Ülkü Ocakları Eski Genel Başkanı Sinan Ateş’in şaibeli bir şekilde görevden alınması ve belli bir müddet sonra da bir suikast sonucu öldürülmesi üzerine ilki öldürüldüğü gün olmak üzere değişik tarihlerde altı yazı kaleme aldım.

12.01.2023 tarihinde “Sinan Ateş Üzerinden Dönen FETÖKULLİ İşler”, isimli makalede bu cinayeti FETÖ denen şer şebekesinin militanları vasıtasıyla maniple ettiklerini ortaya koymuştum. (*)

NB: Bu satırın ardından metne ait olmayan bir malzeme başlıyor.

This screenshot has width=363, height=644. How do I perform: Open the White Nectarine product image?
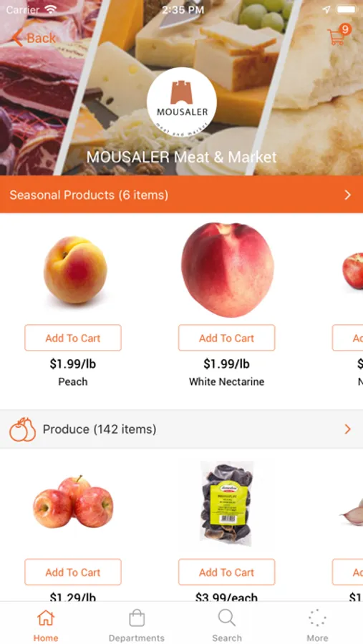(x=228, y=270)
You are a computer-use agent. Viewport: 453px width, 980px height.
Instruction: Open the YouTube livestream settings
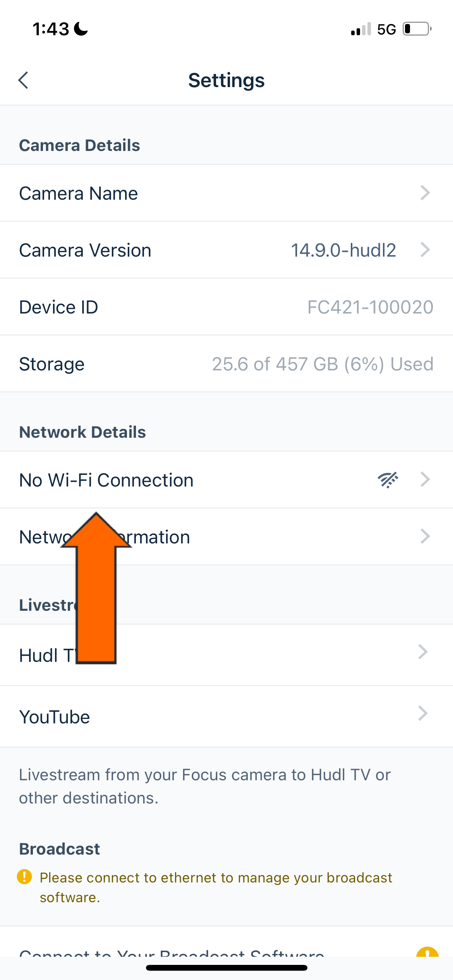click(227, 716)
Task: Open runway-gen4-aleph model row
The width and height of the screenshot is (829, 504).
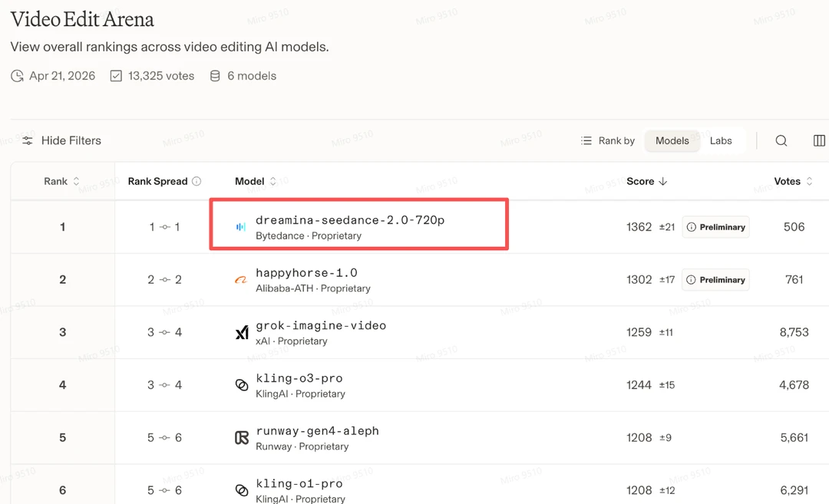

12.01.2023 tarihinde “Ölüm Üzerinden Kim Neyin Peşinde?” isimli makalemde de Sinan Ateş’in ölümü üzerinden birilerinin MHP ve Ülkü Ocaklarını niçin hedef aldıklarını ve bu işin arkasında uluslararası istihbarat örgütleri ve yerli piyonlarının olduğunu delilleriyle ortaya koymuştum. (**) 

05.06.2023 tarihinde “Kusursuz Cinayet Yoktur” isimli makalede de hiçbir cinayetin çözülemeyecek kadar kusursuz olamayacağını ve bir cinayetin faillerinin o cinayetten en çok faydalananlar içinde aranması gerektiğinin üzerinde durmuş ve İP’in bu şiten en çok faydalanan parti olduğunu dile getirmiştim. (***)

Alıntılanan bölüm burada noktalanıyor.